Under this parameterization, ${\mathbf{\beta }}^{\mathit{C}}$ lacks a meaningful interpretation in many conditions. Often, greater interest lies in estimating the effects of covariates on the marginal mean of $y_{ij}$ on the original scale for the overall population of users and non-users. For example, investigators are interested in examining the association between treatment and average costs among health care users and non-users. The conventional two-part model poses challenges to the estimation of this effect [7,9,18,19]. Therefore, a flexible two-part model remains necessary to accommodate dependence between components, while providing an interpretable parameterization of the marginal mean in longitudinal studies.

Smith et al. [9] proposed a novel marginalized two-part (MTP) longitudinal model in order to alleviate the limitations posed by the CTP model, directly parameterizing the effect of covariates on the marginal mean of $Y_{ij}$.

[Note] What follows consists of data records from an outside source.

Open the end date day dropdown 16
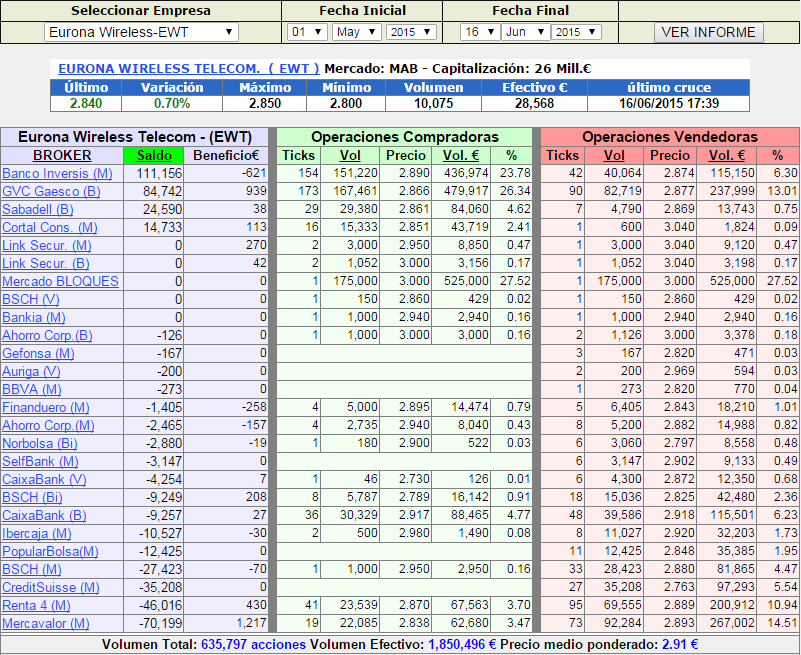The height and width of the screenshot is (655, 801). click(479, 32)
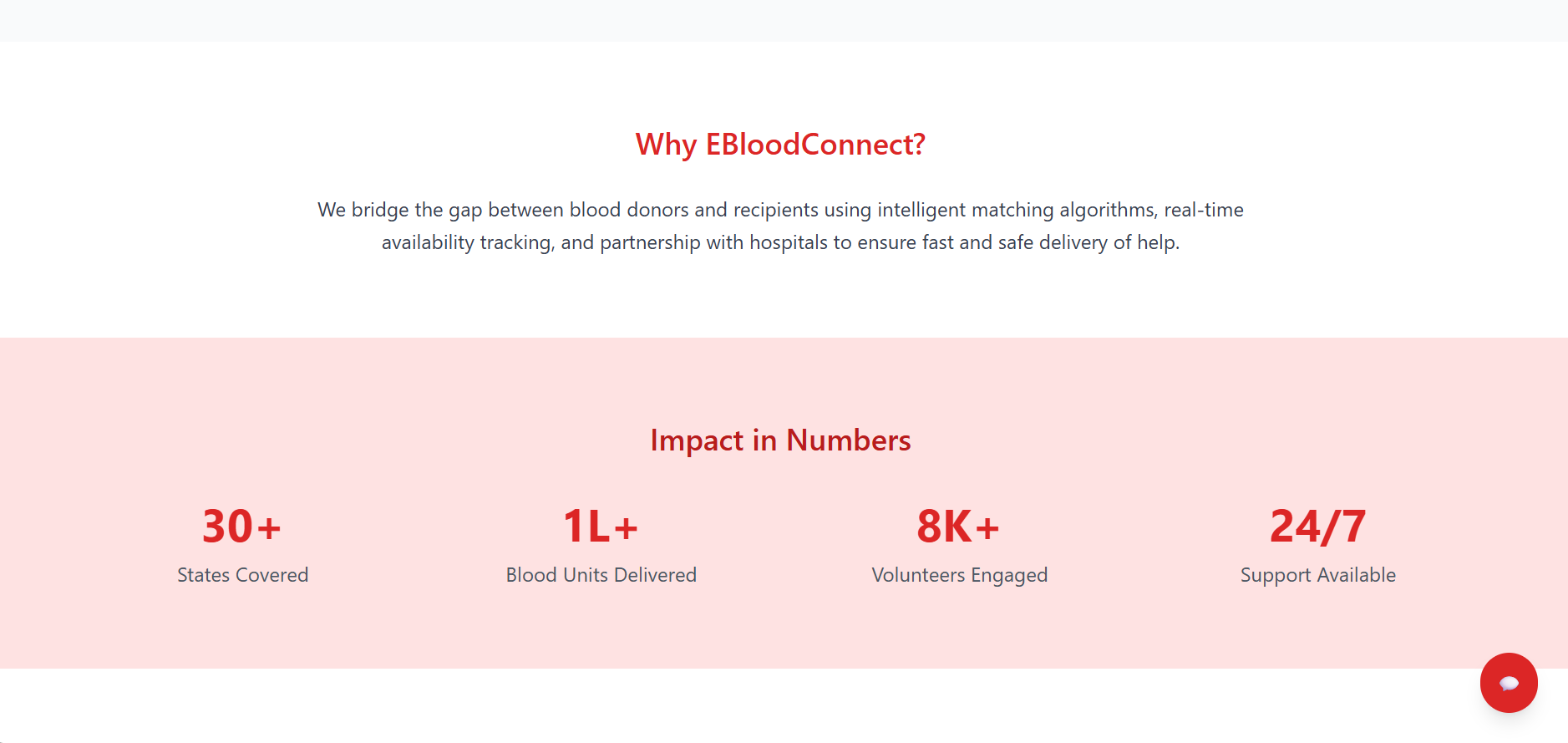Select the '8K+' statistic number
Screen dimensions: 1568x743
click(x=959, y=527)
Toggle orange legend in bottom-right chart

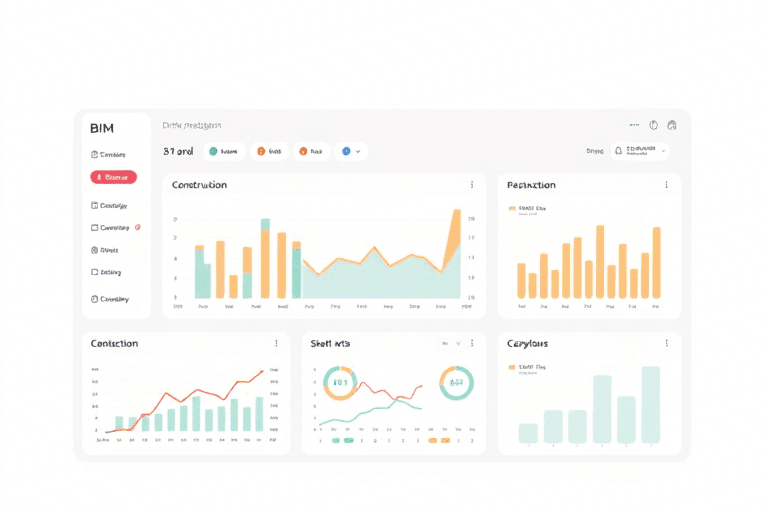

The MTP model has the same two-part structure as the conventional model, but rather than parameterizing the model in terms of ${\mu }_{ij}$—the log-scale location parameter of the conditionally positive values—the model is parameterized in terms of ${\nu }_{ij}=E\left(Y_{ij}\right)$—the overall mean from the combined population of users and non-users. Therefore, for the MTP model, the general form of the PDF [9] can be written as:

$$g_{MTP}\left(y_{ij}\right)=\{\begin{array}{ll}1-{\pi }_{ij}, \hfill & if y_{ij}=0\hfill \\ {\pi }_{ij}f\left(y_{ij};x_{ij}^{\prime }{\mathbf{\beta }}^{\mathit{M}}\right),\hfill & if y_{ij}>0\hfill \end{array}$$

The MTP model specifies the linear predictors:

$${\eta }_{ij}^M=\mathrm{logit}\left({\pi }_{ij}\right)=x_{ij}^{\prime }{\mathbf{\alpha }}^{\mathit{M}}+a_i^M$$

$$E\left(Y_{ij}|x_{ij}, a_i^M,b_i^M\right)=\exp \left(x_{ij}^{\prime }{\mathbf{\beta }}^{\mathit{M}}+{\delta }_1^M{a}_i^M+b_i^M\right)={\nu }_{ij}.$$

Under this parameterization, ${\mathbf{\beta }}^{\mathit{M}}$ is estimated for the entire population, while ${\mathbf{\beta }}^{\mathit{C}}$ is conditional on $Y_{ij}>0$.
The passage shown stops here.